Young Adults Drinking and Driving – A Serious Problem in Orange County
In 2010, American drivers got behind the wheel legally drunk an estimated 112 million times. That’s 112 million times in just one year. Just take a minute and let that sink in.
That’s a LOT of drunk drivers on our Orange County roads. The same roads we drive – the same roads our kids drive. Even worse is the thought that not only might the victims be our kids, but some of those drunk drivers may be our kids.
In the U.S., alcohol use accounts for 1 out of every 3 automobile accidents. According to the CDC:
Men were responsible for 4 in 5 episodes (81%) of drinking and driving in 2010.
Young men ages 21-34 made up only 11% of the U.S. population in 2010, yet were responsible for 32% of all instances of drinking and driving.
85% of drinking and driving episodes were reported by people who also reported binge drinking. Binge drinking means 5 or more drinks for men or 4 or more drinks for women during a short period of time. (source: CDC.gov)
Just a few days ago on May 31, 2014, a 23 year old Irvine woman was killed when her car was broadsided by a Nissan pickup truck in a suspected DUI hit and run. The driver had already rear ended a car stopped on Harbor Boulevard in Costa Mesa. He left the scene, sped down Harbor and broadsided the victim’s car as she exited the freeway. The driver was 22 years old. He suffered no injuries. The incident occurred around 10 p.m. (source: The Daily Pilot)
How can we address this problem of young adults drinking and driving?

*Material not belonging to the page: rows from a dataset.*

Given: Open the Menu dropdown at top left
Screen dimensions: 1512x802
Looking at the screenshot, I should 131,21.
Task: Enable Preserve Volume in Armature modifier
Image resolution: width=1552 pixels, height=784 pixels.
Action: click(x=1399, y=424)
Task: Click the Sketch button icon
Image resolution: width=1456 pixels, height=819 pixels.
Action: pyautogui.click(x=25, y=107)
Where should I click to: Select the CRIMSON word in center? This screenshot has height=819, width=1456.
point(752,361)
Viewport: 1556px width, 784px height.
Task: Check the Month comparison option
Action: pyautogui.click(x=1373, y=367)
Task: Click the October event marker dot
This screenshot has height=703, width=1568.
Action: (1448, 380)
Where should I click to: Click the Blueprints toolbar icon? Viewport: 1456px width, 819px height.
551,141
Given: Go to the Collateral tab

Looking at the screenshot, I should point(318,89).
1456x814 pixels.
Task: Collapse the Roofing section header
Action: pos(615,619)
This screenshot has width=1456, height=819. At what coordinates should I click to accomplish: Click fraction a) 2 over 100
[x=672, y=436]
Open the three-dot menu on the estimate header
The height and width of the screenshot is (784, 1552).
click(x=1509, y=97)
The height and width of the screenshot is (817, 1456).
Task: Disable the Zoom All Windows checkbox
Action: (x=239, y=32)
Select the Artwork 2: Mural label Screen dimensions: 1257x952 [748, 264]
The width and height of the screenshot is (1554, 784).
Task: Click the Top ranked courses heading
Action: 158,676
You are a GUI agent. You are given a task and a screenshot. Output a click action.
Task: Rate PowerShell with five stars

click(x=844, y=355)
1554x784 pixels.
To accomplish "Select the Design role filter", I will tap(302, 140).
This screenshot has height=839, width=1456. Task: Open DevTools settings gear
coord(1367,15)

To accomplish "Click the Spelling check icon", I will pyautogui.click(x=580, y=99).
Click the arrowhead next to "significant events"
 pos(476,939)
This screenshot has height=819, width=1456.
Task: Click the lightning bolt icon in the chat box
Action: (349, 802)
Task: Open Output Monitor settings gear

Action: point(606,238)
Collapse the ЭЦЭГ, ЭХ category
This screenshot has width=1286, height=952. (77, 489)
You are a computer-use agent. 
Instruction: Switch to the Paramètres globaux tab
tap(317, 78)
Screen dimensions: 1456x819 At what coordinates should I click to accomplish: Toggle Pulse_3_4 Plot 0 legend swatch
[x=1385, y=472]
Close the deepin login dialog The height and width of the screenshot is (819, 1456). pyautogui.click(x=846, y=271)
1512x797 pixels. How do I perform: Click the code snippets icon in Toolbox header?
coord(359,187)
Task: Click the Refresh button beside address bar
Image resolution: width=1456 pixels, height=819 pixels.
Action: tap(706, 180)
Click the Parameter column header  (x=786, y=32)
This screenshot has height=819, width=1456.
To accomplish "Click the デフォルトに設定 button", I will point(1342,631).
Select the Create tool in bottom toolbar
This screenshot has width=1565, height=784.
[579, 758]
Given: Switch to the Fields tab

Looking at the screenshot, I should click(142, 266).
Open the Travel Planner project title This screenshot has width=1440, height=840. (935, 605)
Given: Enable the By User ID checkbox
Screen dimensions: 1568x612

Children have to be taught from a young age to exercise self-control and to make responsible decisions, thinking the consequences through and considering other people involved. That’s the ideal; however, studies have shown that most teens and young adults lack the full capacity to appreciate the consequences of their decisions – some up until their mid-20s.
Moreover, teens and young adults tend to be overconfident and engage in more risky behaviors than older, more mature adults.
While knowing this cannot be an excuse for all teenage recklessness behind the wheel, we also have to take all factors into consideration when determining how to teach young people safe, defensive driving techniques.
A great place to start, as always, is at home.
Parents must model good driving behaviors, such as:
- patience with other drivers
- self-control (no road rage)
- respecting and obeying traffic laws
- no distracted driving (no texting or cell phone use)
- defensive driving (anticipate what other drivers will do and be proactive)
- and so on.
At Varsity Driving Academy, we will do our part to teach our teenage and young adult students good driving techniques, defensive driving, respect for the road and for other drivers, and just plain old good sense behind the wheel.
Here are some tips on avoiding drunk driving:
1. Monitor your kids’ driving.
Teach them that driving is a privilege, not a right. Give them boundaries early on in their driving careers, and gradually increase their freedom as they prove themselves to be responsible drivers. Here are some examples of common boundaries parents set on their teenage drivers:
- no nighttime driving
- no driving with passengers
- no texting or cell phone use while driving
Some parents have their teens sign driving “contracts,” agreeing to abide by certain rules with respect to driving and accept certain predetermined consequences if they do not.
2. Do not drink alcohol until you are 21 or older.
It’s the law, and it’s not worth ruining your future over. After you turn 21, use good sense and drink responsibly.
Here are some basic guidelines to follow:
- do not binge drink
- if you plan to drink, either stay home or at a responsible person’s home
- call a taxi cab or a driving service such as Drunk Rescue
- designate a designated driver who will remain sober
- call a friend or family member to pick you up
The bottom line is this: ALWAYS plan ahead. If you know you are going to be consuming alcohol, take the time to plan out a few courses of action so that you do not allow for the possibility of getting yourself behind the wheel.